#### Task statement:
A word-for-word copy of the entries is the only acceptable reply.

#### Given data:
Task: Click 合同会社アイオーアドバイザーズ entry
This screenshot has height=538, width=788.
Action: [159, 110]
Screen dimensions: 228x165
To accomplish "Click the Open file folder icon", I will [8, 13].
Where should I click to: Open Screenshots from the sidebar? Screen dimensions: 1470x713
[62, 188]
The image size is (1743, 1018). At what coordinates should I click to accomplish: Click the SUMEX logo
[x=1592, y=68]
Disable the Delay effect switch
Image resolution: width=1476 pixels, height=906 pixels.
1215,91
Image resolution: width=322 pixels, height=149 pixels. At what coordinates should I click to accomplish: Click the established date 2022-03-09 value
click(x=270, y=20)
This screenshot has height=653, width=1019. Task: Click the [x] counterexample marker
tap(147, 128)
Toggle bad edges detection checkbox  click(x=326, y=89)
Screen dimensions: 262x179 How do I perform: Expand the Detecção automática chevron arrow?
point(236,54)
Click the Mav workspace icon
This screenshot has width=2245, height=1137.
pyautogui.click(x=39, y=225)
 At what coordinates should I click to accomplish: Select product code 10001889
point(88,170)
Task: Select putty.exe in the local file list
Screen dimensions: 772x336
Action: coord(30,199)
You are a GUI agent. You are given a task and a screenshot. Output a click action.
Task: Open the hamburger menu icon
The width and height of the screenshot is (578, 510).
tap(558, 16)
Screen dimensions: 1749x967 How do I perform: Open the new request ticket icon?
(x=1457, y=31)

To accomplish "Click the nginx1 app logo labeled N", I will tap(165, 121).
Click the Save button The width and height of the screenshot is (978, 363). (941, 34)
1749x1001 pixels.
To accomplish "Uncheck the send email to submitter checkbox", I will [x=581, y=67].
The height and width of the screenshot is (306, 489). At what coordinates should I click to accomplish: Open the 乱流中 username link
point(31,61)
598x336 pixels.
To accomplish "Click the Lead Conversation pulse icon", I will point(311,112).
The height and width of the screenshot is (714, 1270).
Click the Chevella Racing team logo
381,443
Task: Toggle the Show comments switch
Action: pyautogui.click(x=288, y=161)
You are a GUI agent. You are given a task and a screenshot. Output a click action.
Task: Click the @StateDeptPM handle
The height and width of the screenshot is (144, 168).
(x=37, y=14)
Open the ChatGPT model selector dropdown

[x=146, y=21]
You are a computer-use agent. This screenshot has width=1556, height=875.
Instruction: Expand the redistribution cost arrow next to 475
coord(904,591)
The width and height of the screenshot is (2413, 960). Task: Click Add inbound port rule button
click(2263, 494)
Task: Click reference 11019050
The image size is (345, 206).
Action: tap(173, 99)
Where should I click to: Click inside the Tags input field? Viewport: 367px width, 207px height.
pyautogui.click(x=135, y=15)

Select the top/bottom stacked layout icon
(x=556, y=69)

#### Answer to the problem:
Task: Click 合同会社アイオーアドバイザーズ entry
This screenshot has height=538, width=788.
Action: [159, 110]
Screen dimensions: 228x165
To accomplish "Click the Open file folder icon", I will [8, 13].
Where should I click to: Open Screenshots from the sidebar? Screen dimensions: 1470x713
[62, 188]
The image size is (1743, 1018). At what coordinates should I click to accomplish: Click the SUMEX logo
[x=1592, y=68]
Disable the Delay effect switch
Image resolution: width=1476 pixels, height=906 pixels.
1215,91
Image resolution: width=322 pixels, height=149 pixels. At what coordinates should I click to accomplish: Click the established date 2022-03-09 value
click(x=270, y=20)
This screenshot has height=653, width=1019. Task: Click the [x] counterexample marker
tap(147, 128)
Toggle bad edges detection checkbox  click(x=326, y=89)
Screen dimensions: 262x179 How do I perform: Expand the Detecção automática chevron arrow?
point(236,54)
Click the Mav workspace icon
This screenshot has width=2245, height=1137.
pyautogui.click(x=39, y=225)
 At what coordinates should I click to accomplish: Select product code 10001889
point(88,170)
Task: Select putty.exe in the local file list
Screen dimensions: 772x336
Action: coord(30,199)
You are a GUI agent. You are given a task and a screenshot. Output a click action.
Task: Open the hamburger menu icon
The width and height of the screenshot is (578, 510).
tap(558, 16)
Screen dimensions: 1749x967 How do I perform: Open the new request ticket icon?
(x=1457, y=31)

To accomplish "Click the nginx1 app logo labeled N", I will tap(165, 121).
Click the Save button The width and height of the screenshot is (978, 363). (941, 34)
1749x1001 pixels.
To accomplish "Uncheck the send email to submitter checkbox", I will [x=581, y=67].
The height and width of the screenshot is (306, 489). At what coordinates should I click to accomplish: Open the 乱流中 username link
point(31,61)
598x336 pixels.
To accomplish "Click the Lead Conversation pulse icon", I will point(311,112).
The height and width of the screenshot is (714, 1270).
Click the Chevella Racing team logo
381,443
Task: Toggle the Show comments switch
Action: pyautogui.click(x=288, y=161)
You are a GUI agent. You are given a task and a screenshot. Output a click action.
Task: Click the @StateDeptPM handle
The height and width of the screenshot is (144, 168).
(x=37, y=14)
Open the ChatGPT model selector dropdown

[x=146, y=21]
You are a computer-use agent. This screenshot has width=1556, height=875.
Instruction: Expand the redistribution cost arrow next to 475
coord(904,591)
The width and height of the screenshot is (2413, 960). Task: Click Add inbound port rule button
click(2263, 494)
Task: Click reference 11019050
The image size is (345, 206).
Action: tap(173, 99)
Where should I click to: Click inside the Tags input field? Viewport: 367px width, 207px height.
pyautogui.click(x=135, y=15)

Select the top/bottom stacked layout icon
(x=556, y=69)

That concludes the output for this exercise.